■ **Information supplied**

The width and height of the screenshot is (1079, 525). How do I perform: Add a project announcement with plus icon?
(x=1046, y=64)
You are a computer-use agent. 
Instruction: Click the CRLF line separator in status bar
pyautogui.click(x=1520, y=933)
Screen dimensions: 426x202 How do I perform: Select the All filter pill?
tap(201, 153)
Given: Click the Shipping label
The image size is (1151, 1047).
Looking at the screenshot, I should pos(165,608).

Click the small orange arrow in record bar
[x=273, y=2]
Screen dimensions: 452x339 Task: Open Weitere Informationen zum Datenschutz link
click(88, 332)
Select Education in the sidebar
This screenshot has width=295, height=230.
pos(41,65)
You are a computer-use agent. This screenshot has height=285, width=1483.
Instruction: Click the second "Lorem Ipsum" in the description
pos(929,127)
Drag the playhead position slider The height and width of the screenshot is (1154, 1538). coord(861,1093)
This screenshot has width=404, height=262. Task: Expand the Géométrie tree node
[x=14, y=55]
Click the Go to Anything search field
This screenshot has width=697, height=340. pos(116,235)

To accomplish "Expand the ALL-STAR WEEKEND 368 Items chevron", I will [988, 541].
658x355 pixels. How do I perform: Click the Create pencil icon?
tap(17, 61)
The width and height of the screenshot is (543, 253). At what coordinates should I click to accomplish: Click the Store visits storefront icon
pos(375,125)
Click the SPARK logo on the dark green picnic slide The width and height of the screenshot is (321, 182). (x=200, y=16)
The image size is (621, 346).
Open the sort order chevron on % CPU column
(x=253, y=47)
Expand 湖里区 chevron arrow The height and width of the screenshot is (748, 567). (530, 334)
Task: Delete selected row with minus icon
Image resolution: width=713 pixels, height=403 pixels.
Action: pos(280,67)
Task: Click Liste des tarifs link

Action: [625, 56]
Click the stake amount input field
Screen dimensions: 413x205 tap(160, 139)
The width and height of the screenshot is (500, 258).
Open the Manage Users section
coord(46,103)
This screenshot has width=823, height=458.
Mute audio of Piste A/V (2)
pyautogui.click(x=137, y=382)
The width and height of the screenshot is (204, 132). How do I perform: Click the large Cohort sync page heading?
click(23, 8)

■ **Assigned task**
Return all data verbatim.

■ **Worked solution**
The width and height of the screenshot is (1079, 525). How do I perform: Add a project announcement with plus icon?
(x=1046, y=64)
You are a computer-use agent. 
Instruction: Click the CRLF line separator in status bar
pyautogui.click(x=1520, y=933)
Screen dimensions: 426x202 How do I perform: Select the All filter pill?
tap(201, 153)
Given: Click the Shipping label
The image size is (1151, 1047).
Looking at the screenshot, I should pos(165,608).

Click the small orange arrow in record bar
[x=273, y=2]
Screen dimensions: 452x339 Task: Open Weitere Informationen zum Datenschutz link
click(88, 332)
Select Education in the sidebar
This screenshot has width=295, height=230.
pos(41,65)
You are a computer-use agent. This screenshot has height=285, width=1483.
Instruction: Click the second "Lorem Ipsum" in the description
pos(929,127)
Drag the playhead position slider The height and width of the screenshot is (1154, 1538). coord(861,1093)
This screenshot has width=404, height=262. Task: Expand the Géométrie tree node
[x=14, y=55]
Click the Go to Anything search field
This screenshot has width=697, height=340. pos(116,235)

To accomplish "Expand the ALL-STAR WEEKEND 368 Items chevron", I will [988, 541].
658x355 pixels. How do I perform: Click the Create pencil icon?
tap(17, 61)
The width and height of the screenshot is (543, 253). At what coordinates should I click to accomplish: Click the Store visits storefront icon
pos(375,125)
Click the SPARK logo on the dark green picnic slide The width and height of the screenshot is (321, 182). (x=200, y=16)
The image size is (621, 346).
Open the sort order chevron on % CPU column
(x=253, y=47)
Expand 湖里区 chevron arrow The height and width of the screenshot is (748, 567). (530, 334)
Task: Delete selected row with minus icon
Image resolution: width=713 pixels, height=403 pixels.
Action: pos(280,67)
Task: Click Liste des tarifs link

Action: [625, 56]
Click the stake amount input field
Screen dimensions: 413x205 tap(160, 139)
The width and height of the screenshot is (500, 258).
Open the Manage Users section
coord(46,103)
This screenshot has width=823, height=458.
Mute audio of Piste A/V (2)
pyautogui.click(x=137, y=382)
The width and height of the screenshot is (204, 132). How do I perform: Click the large Cohort sync page heading?
click(23, 8)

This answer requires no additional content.